The synthetic division table is:
$$ \begin{array}{c|rrrr}-2&4&12&9&2\\& & -8& -8& \color{black}{-2} \\ \hline &\color{blue}{4}&\color{blue}{4}&\color{blue}{1}&\color{orangered}{0} \end{array} $$The solution is:
$$ \frac{ 4x^{3}+12x^{2}+9x+2 }{ x+2 } = \color{blue}{4x^{2}+4x+1} $$Step 1 : Write down the coefficients of the dividend into division table. Put the zero from $ x + 2 = 0 $ ( $ x = \color{blue}{ -2 } $ ) at the left.
$$ \begin{array}{c|rrrr}\color{blue}{-2}&4&12&9&2\\& & & & \\ \hline &&&& \end{array} $$Step 1 : Bring down the leading coefficient to the bottom row.
$$ \begin{array}{c|rrrr}-2&\color{orangered}{ 4 }&12&9&2\\& & & & \\ \hline &\color{orangered}{4}&&& \end{array} $$Step 2 : Multiply by the number on the left, and carry the result into the next column: $ \color{blue}{ -2 } \cdot \color{blue}{ 4 } = \color{blue}{ -8 } $.

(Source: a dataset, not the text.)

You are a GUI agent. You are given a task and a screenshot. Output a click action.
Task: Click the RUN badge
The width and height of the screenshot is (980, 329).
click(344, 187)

$$ \begin{array}{c|rrrr}\color{blue}{-2}&4&12&9&2\\& & \color{blue}{-8} & & \\ \hline &\color{blue}{4}&&& \end{array} $$Step 3 : Add down last column: $ \color{orangered}{ 12 } + \color{orangered}{ \left( -8 \right) } = \color{orangered}{ 4 } $
$$ \begin{array}{c|rrrr}-2&4&\color{orangered}{ 12 }&9&2\\& & \color{orangered}{-8} & & \\ \hline &4&\color{orangered}{4}&& \end{array} $$Step 4 : Multiply by the number on the left, and carry the result into the next column: $ \color{blue}{ -2 } \cdot \color{blue}{ 4 } = \color{blue}{ -8 } $.
$$ \begin{array}{c|rrrr}\color{blue}{-2}&4&12&9&2\\& & -8& \color{blue}{-8} & \\ \hline &4&\color{blue}{4}&& \end{array} $$Step 5 : Add down last column: $ \color{orangered}{ 9 } + \color{orangered}{ \left( -8 \right) } = \color{orangered}{ 1 } $
$$ \begin{array}{c|rrrr}-2&4&12&\color{orangered}{ 9 }&2\\& & -8& \color{orangered}{-8} & \\ \hline &4&4&\color{orangered}{1}& \end{array} $$Step 6 : Multiply by the number on the left, and carry the result into the next column: $ \color{blue}{ -2 } \cdot \color{blue}{ 1 } = \color{blue}{ -2 } $.
$$ \begin{array}{c|rrrr}\color{blue}{-2}&4&12&9&2\\& & -8& -8& \color{blue}{-2} \\ \hline &4&4&\color{blue}{1}& \end{array} $$Step 7 : Add down last column: $ \color{orangered}{ 2 } + \color{orangered}{ \left( -2 \right) } = \color{orangered}{ 0 } $
$$ \begin{array}{c|rrrr}-2&4&12&9&\color{orangered}{ 2 }\\& & -8& -8& \color{orangered}{-2} \\ \hline &\color{blue}{4}&\color{blue}{4}&\color{blue}{1}&\color{orangered}{0} \end{array} $$Bottom line represents the quotient $ \color{blue}{ 4x^{2}+4x+1 } $ with a remainder of $ \color{red}{ 0 } $.